Furthermore, these were more than just military men.  Both Nikephoros and Basil redistributed land from the rich to the poor to increase the military qualified male population, Nikephoros deported all Muslims from reconquered lands, all three were hot on corruption, and the economy strengthened as a consequence.  More than anything, they gave Byzantium its confidence back and ensured that Islam was in retreat for the first time in its history.

Finally, the men and women, mainly clerics, who were responsible for what can be called the Early Medieval Renaissance.   The clerical and intellectual elite understood all too well the civilisational crisis they were facing and that it wasn’t just political or military, it was cultural and, in their world view, spiritual.  In the early 800’s the Catholic Church was a mess, divided, disorganised, shockingly led, in retreat.  By 1000 AD it was transformed with an internal discipline, had converted must of Scandinavia and Eastern Europe, bringing these areas into Christendom as coherent states, and was providing the West with a coherent cultural counter-argument to perceived Islamic superiority.

It started in the monasteries and nunneries, the intellectual power houses for the West for over a thousand years, where brilliant clerical scholars like the Irishman John Scotus Erigena and Gerbert of Aurillac (later Pope Sylvester under Oto III) re-engaged with the Classics and philosophy, brought Arabic mathematics into the West and were merely the high points in an intellectual upsurge. So, alongside military and political renewal came cultural and intellectual renewal, the sense of Christendom fighting back against the encroaching darkness.

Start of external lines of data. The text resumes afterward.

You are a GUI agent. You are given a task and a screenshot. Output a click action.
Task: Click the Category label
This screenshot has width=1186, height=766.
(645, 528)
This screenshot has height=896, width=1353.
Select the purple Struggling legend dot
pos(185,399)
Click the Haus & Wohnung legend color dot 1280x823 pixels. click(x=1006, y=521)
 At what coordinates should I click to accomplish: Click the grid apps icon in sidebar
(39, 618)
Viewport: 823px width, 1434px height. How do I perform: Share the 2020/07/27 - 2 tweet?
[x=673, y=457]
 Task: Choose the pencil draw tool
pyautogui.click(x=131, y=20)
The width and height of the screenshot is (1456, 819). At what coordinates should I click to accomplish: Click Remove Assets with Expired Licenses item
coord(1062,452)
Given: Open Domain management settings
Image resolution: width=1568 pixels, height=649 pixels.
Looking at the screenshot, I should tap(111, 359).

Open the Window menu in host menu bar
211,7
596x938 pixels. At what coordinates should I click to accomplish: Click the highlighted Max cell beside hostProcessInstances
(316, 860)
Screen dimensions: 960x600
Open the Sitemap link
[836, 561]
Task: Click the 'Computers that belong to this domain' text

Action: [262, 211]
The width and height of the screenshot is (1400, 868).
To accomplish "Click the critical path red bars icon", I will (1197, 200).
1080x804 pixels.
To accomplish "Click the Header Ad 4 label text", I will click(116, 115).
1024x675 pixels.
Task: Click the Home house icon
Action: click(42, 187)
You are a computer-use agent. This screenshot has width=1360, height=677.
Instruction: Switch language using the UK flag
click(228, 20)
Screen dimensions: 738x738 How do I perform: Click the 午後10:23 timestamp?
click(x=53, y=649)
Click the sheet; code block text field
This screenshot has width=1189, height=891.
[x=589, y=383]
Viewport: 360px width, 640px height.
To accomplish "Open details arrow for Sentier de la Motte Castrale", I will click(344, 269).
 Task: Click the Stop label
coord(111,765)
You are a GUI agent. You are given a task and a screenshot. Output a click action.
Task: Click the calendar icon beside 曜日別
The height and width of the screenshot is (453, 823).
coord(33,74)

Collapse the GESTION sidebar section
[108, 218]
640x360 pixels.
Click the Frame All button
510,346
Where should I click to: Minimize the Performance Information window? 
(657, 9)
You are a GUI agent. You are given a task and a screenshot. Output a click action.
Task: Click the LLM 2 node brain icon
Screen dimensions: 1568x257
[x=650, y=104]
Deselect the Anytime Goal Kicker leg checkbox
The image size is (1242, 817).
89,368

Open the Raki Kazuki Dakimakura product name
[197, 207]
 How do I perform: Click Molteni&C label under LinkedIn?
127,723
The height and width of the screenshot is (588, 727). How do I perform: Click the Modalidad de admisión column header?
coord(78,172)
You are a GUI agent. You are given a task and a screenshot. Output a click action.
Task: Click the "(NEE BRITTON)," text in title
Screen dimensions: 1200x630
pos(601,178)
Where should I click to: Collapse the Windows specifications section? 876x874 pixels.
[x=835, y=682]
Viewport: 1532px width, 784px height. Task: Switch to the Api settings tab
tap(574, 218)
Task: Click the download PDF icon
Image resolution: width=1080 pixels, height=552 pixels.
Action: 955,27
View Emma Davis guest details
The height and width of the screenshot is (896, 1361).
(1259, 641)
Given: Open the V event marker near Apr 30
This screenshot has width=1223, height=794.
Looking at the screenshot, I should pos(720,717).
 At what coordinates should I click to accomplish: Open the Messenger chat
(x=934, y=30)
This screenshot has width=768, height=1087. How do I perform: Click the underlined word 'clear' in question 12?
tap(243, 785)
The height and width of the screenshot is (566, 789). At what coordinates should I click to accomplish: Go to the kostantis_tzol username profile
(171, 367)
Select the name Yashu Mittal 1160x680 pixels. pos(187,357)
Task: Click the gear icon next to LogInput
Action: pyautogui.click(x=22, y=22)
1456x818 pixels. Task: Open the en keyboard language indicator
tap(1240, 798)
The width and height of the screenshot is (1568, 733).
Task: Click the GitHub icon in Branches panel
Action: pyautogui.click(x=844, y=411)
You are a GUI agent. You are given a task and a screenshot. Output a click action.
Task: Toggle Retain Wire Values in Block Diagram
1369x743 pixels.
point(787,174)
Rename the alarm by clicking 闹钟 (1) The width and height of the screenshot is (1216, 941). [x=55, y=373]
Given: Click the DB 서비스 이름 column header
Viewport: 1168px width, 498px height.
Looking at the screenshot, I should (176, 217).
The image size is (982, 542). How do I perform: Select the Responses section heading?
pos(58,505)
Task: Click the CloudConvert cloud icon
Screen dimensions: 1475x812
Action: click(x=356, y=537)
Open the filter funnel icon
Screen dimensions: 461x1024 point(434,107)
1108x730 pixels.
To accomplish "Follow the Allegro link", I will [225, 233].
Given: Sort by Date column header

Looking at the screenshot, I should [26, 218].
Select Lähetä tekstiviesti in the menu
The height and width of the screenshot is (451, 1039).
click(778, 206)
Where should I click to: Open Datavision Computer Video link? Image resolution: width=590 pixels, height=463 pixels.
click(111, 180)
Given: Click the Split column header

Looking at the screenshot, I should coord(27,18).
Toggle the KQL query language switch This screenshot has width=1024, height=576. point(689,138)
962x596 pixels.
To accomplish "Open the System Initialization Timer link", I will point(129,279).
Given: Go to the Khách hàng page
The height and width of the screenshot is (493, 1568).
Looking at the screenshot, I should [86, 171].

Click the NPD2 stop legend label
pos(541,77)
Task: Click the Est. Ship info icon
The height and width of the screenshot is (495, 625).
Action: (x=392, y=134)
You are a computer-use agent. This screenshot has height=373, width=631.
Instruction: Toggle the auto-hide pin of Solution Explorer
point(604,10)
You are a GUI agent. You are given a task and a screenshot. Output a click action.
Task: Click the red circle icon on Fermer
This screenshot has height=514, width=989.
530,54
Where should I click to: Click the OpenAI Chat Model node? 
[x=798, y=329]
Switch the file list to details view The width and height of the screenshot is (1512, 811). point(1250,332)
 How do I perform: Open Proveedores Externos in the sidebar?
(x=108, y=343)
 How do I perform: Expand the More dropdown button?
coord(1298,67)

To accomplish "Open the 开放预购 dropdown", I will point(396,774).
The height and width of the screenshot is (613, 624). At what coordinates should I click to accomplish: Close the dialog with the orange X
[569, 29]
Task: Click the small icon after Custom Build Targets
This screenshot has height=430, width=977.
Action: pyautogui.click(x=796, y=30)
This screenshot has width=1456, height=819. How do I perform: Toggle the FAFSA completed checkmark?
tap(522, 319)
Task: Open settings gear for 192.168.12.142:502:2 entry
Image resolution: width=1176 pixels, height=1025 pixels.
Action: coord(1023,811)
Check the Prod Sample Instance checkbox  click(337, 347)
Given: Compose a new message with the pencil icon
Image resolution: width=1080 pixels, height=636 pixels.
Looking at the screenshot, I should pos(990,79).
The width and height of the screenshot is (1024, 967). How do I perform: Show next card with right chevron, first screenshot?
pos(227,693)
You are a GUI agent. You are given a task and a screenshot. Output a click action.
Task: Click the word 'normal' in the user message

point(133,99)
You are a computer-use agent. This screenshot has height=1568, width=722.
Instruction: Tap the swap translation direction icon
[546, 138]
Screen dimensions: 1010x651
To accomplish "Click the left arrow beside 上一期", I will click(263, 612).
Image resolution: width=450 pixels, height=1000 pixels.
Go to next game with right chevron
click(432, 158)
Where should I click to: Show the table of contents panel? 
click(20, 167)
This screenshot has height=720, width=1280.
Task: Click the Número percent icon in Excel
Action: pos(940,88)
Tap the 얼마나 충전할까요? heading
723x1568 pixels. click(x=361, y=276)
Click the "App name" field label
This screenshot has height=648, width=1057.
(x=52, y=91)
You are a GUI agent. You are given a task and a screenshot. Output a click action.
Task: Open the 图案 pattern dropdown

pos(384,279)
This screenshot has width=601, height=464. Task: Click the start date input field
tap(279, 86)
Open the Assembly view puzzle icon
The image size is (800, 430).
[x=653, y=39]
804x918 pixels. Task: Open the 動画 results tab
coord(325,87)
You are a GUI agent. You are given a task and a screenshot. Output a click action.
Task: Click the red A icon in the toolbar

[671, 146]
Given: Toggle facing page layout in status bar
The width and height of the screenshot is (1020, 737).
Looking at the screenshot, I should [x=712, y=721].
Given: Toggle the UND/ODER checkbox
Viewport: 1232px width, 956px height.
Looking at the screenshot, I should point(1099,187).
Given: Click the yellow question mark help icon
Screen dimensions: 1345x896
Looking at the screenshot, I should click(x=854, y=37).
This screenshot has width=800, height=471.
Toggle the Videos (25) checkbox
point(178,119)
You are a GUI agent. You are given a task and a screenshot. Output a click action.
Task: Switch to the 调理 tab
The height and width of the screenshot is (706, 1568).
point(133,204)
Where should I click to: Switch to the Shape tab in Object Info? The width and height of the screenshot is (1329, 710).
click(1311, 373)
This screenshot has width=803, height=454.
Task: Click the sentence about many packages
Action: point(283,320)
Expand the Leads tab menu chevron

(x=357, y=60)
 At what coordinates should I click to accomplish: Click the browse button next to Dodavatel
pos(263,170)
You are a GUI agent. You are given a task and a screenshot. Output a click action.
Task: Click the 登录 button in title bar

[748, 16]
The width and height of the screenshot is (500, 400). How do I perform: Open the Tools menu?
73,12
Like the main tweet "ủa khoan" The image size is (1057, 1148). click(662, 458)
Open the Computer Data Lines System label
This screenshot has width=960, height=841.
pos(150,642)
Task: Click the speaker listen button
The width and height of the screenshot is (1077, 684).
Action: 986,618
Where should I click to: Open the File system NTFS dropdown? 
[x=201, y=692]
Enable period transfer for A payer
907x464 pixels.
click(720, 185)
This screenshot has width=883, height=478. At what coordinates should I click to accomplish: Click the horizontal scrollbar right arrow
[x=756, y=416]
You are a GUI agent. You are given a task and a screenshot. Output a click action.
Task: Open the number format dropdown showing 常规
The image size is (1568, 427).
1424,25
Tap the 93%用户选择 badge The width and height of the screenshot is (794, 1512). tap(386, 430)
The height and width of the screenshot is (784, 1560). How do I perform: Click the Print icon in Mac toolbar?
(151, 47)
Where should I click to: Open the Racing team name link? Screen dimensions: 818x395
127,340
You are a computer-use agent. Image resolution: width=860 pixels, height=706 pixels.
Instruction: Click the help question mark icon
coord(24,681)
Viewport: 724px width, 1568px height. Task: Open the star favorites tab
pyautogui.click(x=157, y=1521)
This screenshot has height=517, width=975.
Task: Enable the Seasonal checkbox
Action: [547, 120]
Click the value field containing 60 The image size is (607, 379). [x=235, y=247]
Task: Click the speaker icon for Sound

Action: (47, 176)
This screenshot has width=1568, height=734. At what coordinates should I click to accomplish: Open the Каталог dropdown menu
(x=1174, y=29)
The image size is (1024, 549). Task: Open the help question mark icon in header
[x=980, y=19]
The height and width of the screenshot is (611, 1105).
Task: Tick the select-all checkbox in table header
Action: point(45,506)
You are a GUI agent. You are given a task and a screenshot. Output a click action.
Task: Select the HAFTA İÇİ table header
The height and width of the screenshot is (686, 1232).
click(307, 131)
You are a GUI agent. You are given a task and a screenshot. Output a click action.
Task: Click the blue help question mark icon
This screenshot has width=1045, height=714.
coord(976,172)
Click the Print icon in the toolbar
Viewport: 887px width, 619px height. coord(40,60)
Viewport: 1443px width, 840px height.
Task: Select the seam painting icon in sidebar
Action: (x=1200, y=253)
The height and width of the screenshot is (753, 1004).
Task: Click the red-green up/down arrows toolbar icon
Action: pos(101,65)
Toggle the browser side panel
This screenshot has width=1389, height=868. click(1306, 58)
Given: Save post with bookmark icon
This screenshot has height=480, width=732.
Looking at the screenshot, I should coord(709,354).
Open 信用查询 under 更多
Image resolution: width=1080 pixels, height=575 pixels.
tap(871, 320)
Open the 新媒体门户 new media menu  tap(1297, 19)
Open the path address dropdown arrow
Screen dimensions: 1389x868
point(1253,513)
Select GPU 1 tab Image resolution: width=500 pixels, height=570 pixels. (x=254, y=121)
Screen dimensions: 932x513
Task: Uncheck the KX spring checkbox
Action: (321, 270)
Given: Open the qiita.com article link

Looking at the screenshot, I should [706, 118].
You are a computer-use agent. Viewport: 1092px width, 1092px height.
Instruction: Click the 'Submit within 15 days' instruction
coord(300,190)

So how do we put all of this together?  The great warriors and statesmen staved off defeat, started the advance, but as we all know great leaders are invariably followed by worse and all too often their achievements don’t last.  But these did, even those of the Byzantines for a time.  Why?  Because of the fourth group of men and women, most humbly born, educated in the monasteries, creating a fervent Christian intellectualism, one that reconfigured the surrounding pagan barbarian peoples, advanced learning in many fields, to a great extent created a common higher culture across all of western and northern Europe so that men like Gerbert could be born to a peasant farming family in France, study in a monastery and then in Spain, visiting Muslim controlled areas and libraries, be recruited to work under the Ottonians and finally end as a successful Pope for a time.

And here is a lesson for our own time.  Just focusing on the politics of the challenges is to miss the deeper issue.  Our challenge is that our intellectual elite hate their own culture, admire alternatives that are proven time and again to be wicked and disastrous, that too many of even the decent people no longer believe in anything other than self-gratification.  We no longer believe in ourselves, our culture, our foundational beliefs and assumptions.  And how can you persuade people to suffer, to fight and die for something you no longer believe in yourself, how can you make your foes despair of victory if they see you doubt yourself?  This is why we are facing our crisis.  If 9th and 10th century Europeans could rise to the challenge, surely we can?